Text section

Figure 4: GL(2,) overrides operation() and renames it as multiplication().

Renaming exists also as standard feature in Python [20]. In contrast to the problems discussed earlier in section 3 and 3 this is not a sophisticated problem from a software engineering point of view. However adding this concept to Java would be an easy step to improve usability of Java within a mathematical context. Having method renaming as a first-class feature would be desirable. However shadows at least provide a gentle workaround for that feature.


Shadows have been first introduced as a feature of the programming language LPC for computer games. LPC is an interpreted language created in 1988 by Lars Pensjö (and later further developed by other contributors) for his invention LPMUD, an interactive multi-user environment mainly used for text based adventure games (“Muds”) [32]. The basic syntax owes – similar as in Java – much to C with the addition of an object oriented structure. There are no classes in LPC. Objects are either instantiated by loading them from a file or by cloning them from other objects.

The evolution of LPC has been highly pragmatic driven by the demand of the active programmers in various Muds rather then by a systematic, academically based, concept for designing a programming language. The shadow concept in LPC must be seen in this context: It has been proven to be useful “as is” but it has so far not been evaluated academically.

For enhancing clarity we leave the application area of Mathematics and focus to a more general setting. In the following we give first a description of the basic principle. After that we show how shadows could be useful in a number of application areas. We hope that this paper may also encourage others to adopt shadows as a first class feature of a programming language. As outlined above we freely acknowledge that there exist also other solutions for each of these areas, however a shadow could provide a unified approach for all these otherwise unrelated application areas. This is even more desirable as the basic principle of a shadow is comparatively easy to understand.

Data entries
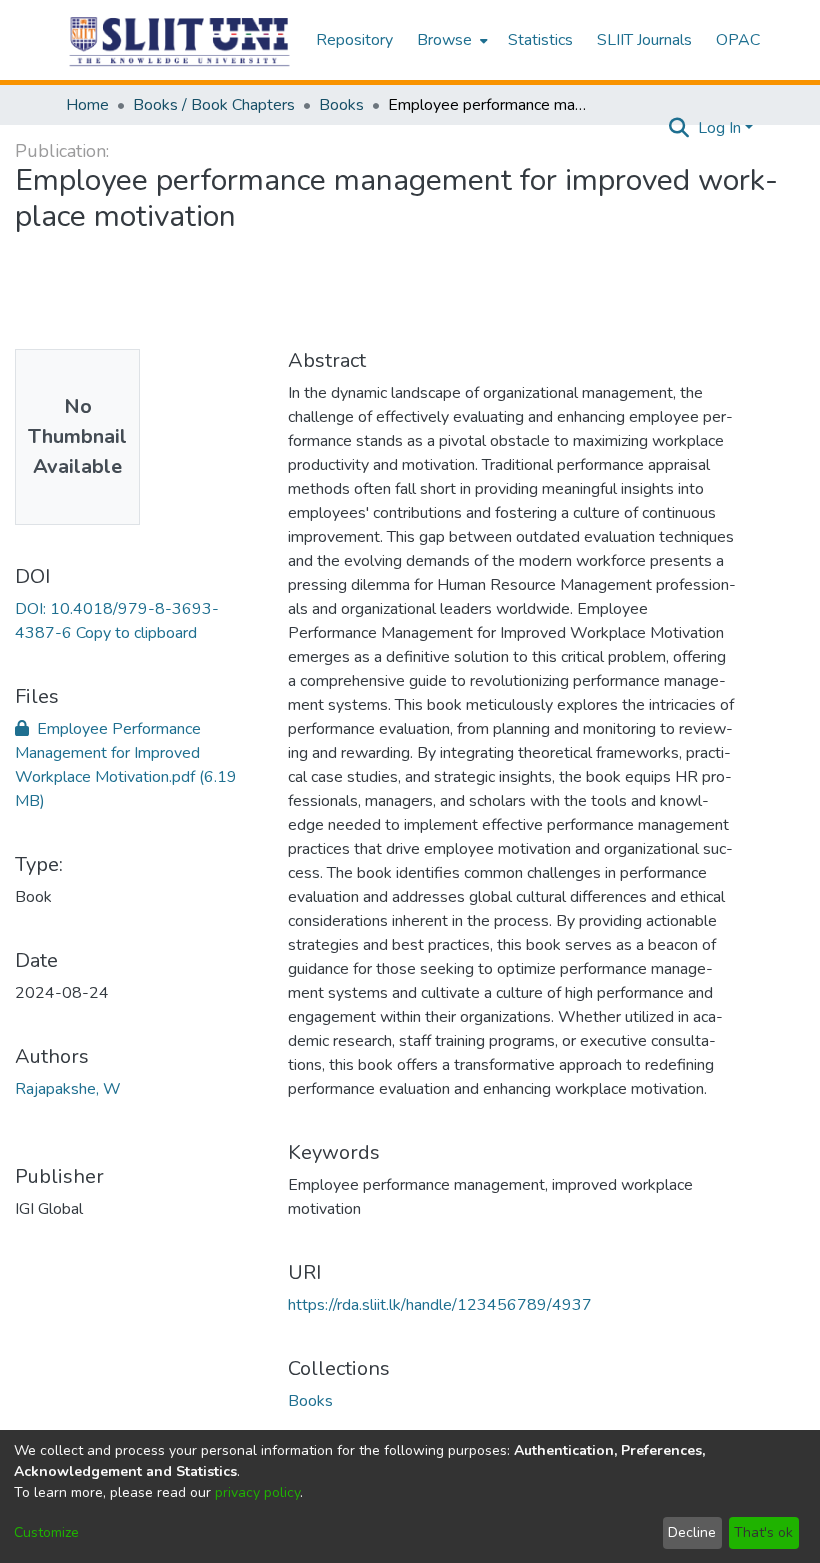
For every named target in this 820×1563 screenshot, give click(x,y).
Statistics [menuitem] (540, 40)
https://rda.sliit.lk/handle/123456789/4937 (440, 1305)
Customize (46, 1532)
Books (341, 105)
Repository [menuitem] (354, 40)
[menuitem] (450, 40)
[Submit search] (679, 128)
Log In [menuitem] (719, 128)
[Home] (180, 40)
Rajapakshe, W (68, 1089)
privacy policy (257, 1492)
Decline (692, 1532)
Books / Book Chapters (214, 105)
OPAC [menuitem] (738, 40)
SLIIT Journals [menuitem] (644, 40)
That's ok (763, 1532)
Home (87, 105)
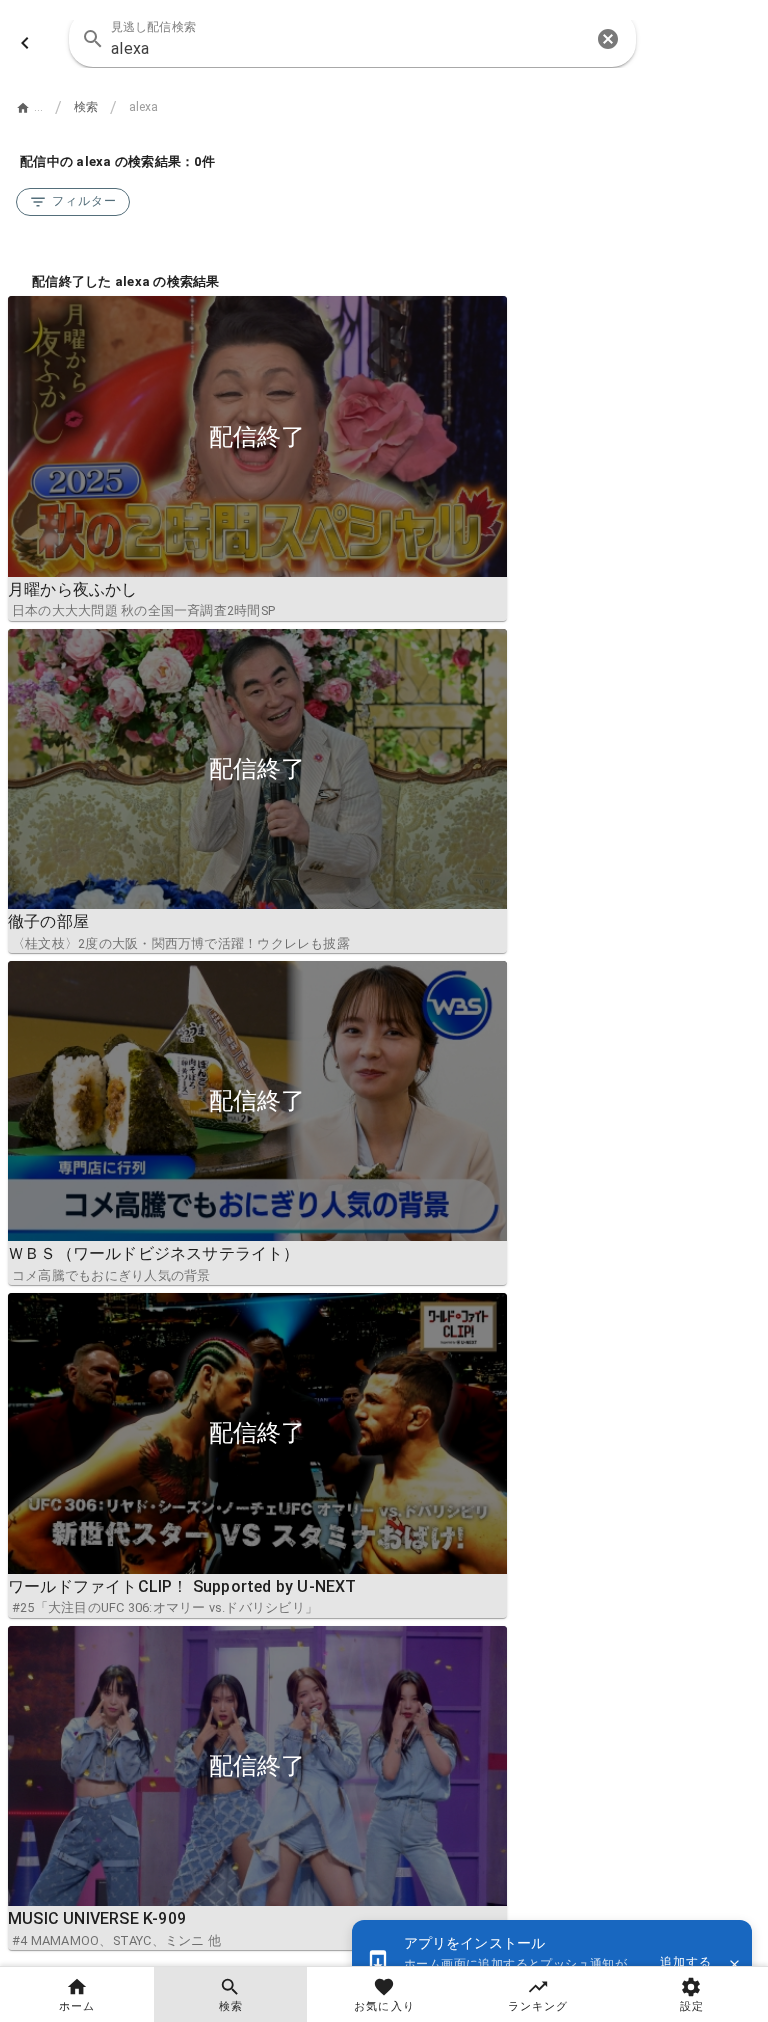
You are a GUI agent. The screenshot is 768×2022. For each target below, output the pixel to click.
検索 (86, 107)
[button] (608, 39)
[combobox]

Task instructions
From the passage on shadows and LPC, pull out the text from "Figure 4: GL(2,)" to "for that feature." word for word. The records come from a separate source.

Answer to the exercise
Figure 4: GL(2,) overrides operation() and renames it as multiplication().

Renaming exists also as standard feature in Python [20]. In contrast to the problems discussed earlier in section 3 and 3 this is not a sophisticated problem from a software engineering point of view. However adding this concept to Java would be an easy step to improve usability of Java within a mathematical context. Having method renaming as a first-class feature would be desirable. However shadows at least provide a gentle workaround for that feature.